My family and friends. Walking/hiking/kayaking. Travelling almost anywhere, whether it’s a day trip near Ottawa, a road trip to New York or New England, or Europe. I’m going to cheat and list way more things because many things bring me joy. Going to museums, big or small, almost anywhere. Cappuccinos and spritzes. Chocolate. Music. Going to movies at the Bytowne, our local rep cinema. Conversations about life with my kids, Jane, and Mike. Family dinners with the kids and my parents. Rewatching favourite movies and TV shows with my husband, Ken – Remains of the Day being the movie we rewatch most often, because it’s perfect in almost every way – from the writing and the acting to the period costumes and interiors and the incredibly sad but beautiful score. Ken and I also like making up our own words to songs and making ourselves laugh. Sometimes we also meow songs – we don’t remember why we started doing that, but I think it was when our kids were little, but anyway it makes us laugh. It’s not possible to list just 3 things.
Name a guilty pleasure.
Taking a day off just for myself to do whatever I want. Or years ago, when my kids were little, Ken and I would sometimes take an afternoon off work to go to a movie just the two of us.

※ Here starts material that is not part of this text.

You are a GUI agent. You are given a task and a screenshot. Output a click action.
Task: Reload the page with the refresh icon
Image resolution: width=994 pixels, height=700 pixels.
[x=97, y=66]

Do you believe in life after death? What does it look like?
I don’t really think about it. It’s probably just oblivion – we probably just get reabsorbed into whatever the universe is made of…ashes to ashes, dust to dust. But if there was some kind of life after death, it would be nice if it were an eternal sleep where we dream forever and get to be with everyone we loved and experience everything we ever wanted to but did not get to experience in life. In this eternal dreamworld I hope I get to fly, and look down over the earth, like Google Street view, but better.
What would you like your eulogy to say?
I guess my kids would be writing my eulogy. I hope they say I was a decent human being who taught them to be decent people. I think they might say that I gave unsolicited advice very freely, but I hope they feel that sometimes it was good advice. I hope they also remember our Amazing Race-style family trips where I made them see and do everything, even if we were exhausted and our feet were sore from walking 20,000 steps a day.